Key sub-ideas & techniques
- Latent diffusion — Running diffusion in a compressed latent space rather than pixel space (Stable Diffusion, 2022) cut compute 50–100x and made image generation runnable on a laptop GPU, kicking off the consumer wave. [source]
- Diffusion transformers (DiT) — Replacing the U-Net with a transformer backbone (DiT, Peebles & Xie 2023) gave diffusion the same scaling properties as LLMs and is the architecture underneath Sora, Stable Diffusion 3, and Veo. [source]
- Long-form video generation — Sora, Veo, Runway Gen-4, and Kling moved video diffusion from 4-second clips to coherent minute-long shots with stable identities, camera control, and physics, opening up real production use. [source]
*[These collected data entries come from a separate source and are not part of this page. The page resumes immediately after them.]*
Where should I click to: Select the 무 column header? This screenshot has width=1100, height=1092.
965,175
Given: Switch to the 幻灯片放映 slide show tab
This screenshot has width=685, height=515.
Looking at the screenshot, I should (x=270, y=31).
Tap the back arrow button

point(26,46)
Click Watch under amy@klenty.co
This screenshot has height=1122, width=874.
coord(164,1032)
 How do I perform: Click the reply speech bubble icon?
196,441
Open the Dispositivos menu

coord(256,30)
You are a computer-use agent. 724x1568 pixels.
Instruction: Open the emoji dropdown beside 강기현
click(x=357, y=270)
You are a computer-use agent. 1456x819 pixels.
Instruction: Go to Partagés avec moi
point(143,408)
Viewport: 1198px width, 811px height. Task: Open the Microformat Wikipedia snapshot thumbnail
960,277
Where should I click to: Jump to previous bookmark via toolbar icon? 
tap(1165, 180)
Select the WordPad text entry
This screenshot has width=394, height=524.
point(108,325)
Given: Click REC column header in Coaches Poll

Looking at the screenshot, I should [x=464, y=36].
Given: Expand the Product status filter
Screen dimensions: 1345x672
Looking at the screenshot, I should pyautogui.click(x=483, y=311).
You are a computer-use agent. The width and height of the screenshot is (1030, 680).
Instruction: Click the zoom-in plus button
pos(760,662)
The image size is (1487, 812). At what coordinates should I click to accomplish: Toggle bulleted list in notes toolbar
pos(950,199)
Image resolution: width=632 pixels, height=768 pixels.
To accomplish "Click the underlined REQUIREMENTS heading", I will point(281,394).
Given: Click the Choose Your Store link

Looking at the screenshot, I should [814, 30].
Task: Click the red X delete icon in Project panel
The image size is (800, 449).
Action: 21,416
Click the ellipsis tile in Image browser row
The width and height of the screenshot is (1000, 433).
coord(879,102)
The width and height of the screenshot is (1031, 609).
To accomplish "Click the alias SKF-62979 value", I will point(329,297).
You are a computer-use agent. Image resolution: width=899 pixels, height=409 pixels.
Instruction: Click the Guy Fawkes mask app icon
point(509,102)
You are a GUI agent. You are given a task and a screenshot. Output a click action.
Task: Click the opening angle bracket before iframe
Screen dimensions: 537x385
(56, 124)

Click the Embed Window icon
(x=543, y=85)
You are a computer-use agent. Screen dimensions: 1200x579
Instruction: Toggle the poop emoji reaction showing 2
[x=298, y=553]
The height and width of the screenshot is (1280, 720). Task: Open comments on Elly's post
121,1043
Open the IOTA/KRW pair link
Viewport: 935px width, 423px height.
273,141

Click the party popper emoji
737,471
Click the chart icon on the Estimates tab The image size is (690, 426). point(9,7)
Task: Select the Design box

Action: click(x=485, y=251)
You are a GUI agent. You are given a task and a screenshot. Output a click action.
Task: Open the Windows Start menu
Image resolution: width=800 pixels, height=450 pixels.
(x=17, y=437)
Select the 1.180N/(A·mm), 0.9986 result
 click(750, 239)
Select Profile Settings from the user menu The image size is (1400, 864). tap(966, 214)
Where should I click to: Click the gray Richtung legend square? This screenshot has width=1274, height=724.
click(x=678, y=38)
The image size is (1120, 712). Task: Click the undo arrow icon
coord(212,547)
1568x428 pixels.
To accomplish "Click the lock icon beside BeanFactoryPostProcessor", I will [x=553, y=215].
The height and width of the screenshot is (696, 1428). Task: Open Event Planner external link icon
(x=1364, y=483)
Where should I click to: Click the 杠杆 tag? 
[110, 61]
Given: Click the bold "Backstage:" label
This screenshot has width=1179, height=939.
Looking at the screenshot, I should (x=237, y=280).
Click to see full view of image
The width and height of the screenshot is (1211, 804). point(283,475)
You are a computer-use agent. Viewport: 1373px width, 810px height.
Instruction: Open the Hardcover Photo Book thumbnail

- World models — Video diffusion is being repurposed as a learned simulator — Genie, GWM-1, and Cosmos generate playable, physics-aware environments for robotics and embodied AI rather than passive video. [source]
- One-step / real-time generation — Distillation techniques (consistency models, flow matching, adversarial diffusion) collapsed image generation from 50+ steps to 1–4, enabling real-time interactive generation in design and gaming tools. [source]
- World-grounded omni video generation — Single model jointly trained for reasoning and multimodal generation, producing video that is grounded in real-world knowledge from text/image/audio/video inputs. [source]
Current frontier
- Runway Gen-4.5 (December 2025) demonstrates advanced physics understanding including momentum, weight, fluid dynamics, and object interactions, with native audio generation integrated. [source]
- Runway's GWM-1 world model enables frame-by-frame physics simulation with user-defined world parameters, representing shift from video generation to physics-aware simulation. [source]
- Sora 2 (September 2025) released with improved consistency and control, but OpenAI announced April 2026 shutdown and September 2026 API discontinuation, shifting to GPT-native video generation. [source]
- Google Imagen 3 (August 2024) surpasses DALL-E 3 and Stable Diffusion in photorealism and text rendering, achieving better prompt-image alignment across automated and human evaluations. [source]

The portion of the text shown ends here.